P/1 - Como que o senhor vê a iniciativa do SESC Campinas e a sua participação nesse projeto?
R - Olha; eu adorei. Gostei muito, eu acho muito bacana isso. Já deu pra perceber que eu falo, né?
P/1 - Muito bom.
R - Falo bastante e com as mãos também, né? Às vezes, muitas vezes eu tampei a câmera aí, né? Mas eu achei muito bacana e eu acho que essa iniciativa de vocês; vocês por exemplo é uma coisa até curiosa, né, vocês são de São Paulo e alguém está se importando em mostrar isso de Campinas, né? E aí eu estive vendo nos livros lá coisas de Araraquara, de São Carlos, né, é bacana essa motivação de fazer essa retrospectiva, todos esses depoimentos de Campinas, né? E que alguém acho que poderia aqui na cidade fazer isso, né? Então eu até estava preenchendo o formulário lá com ela lá e estava vendo você conversando com o outro pessoal e você falando “olha, é aqui é a irmã Serafina ela é continuação da Anchieta”. Você não sabe onde é, né? E você está se interessando em saber onde que é para mostrar uma casa lá que foi antiga, ou um comércio em si. Mas muito maravilhoso, né? É lógico que você não está aqui de graça, lógico, mas pô, aqui em Campinas eu acho que poderia ter acontecido.
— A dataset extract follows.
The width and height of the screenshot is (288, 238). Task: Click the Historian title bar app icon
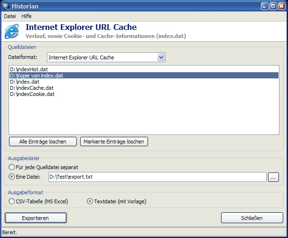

Tinha tanta gente que poderia fazer isso voluntariamente, né? Às vezes até o poder público mostrar toda essa coisa. Porque como você falou, por exemplo, o sindicato fez uma coisa da loja, né, foi lá e fotografou a loja, está certo? Pegou algum depoimento assim das histórias, algumas linhas, né, mas não pra fazer um trabalho tão minucioso e o mais interessante que vocês perguntaram coisas da minha vida, né? E essa última pergunta foi fantástica, né? O que esse, o que o ___________, o meu comércio, trouxe pra mim, né? Então é uma coisa que eu nunca parei pra pensar e é uma coisa muito, muito importante. Ele trouxe a minha vida, né? E mais nada.
P/1 - Muito obrigado. Essa é a estratégia, né, do Museu da Pessoa, é a metodologia.
R - Sem dúvida nenhuma.
P/1 - É valorizar a história de vida das pessoas.
R - Das pessoas.
P/1 - Muito obrigado pela sua participação.
R - Valeu.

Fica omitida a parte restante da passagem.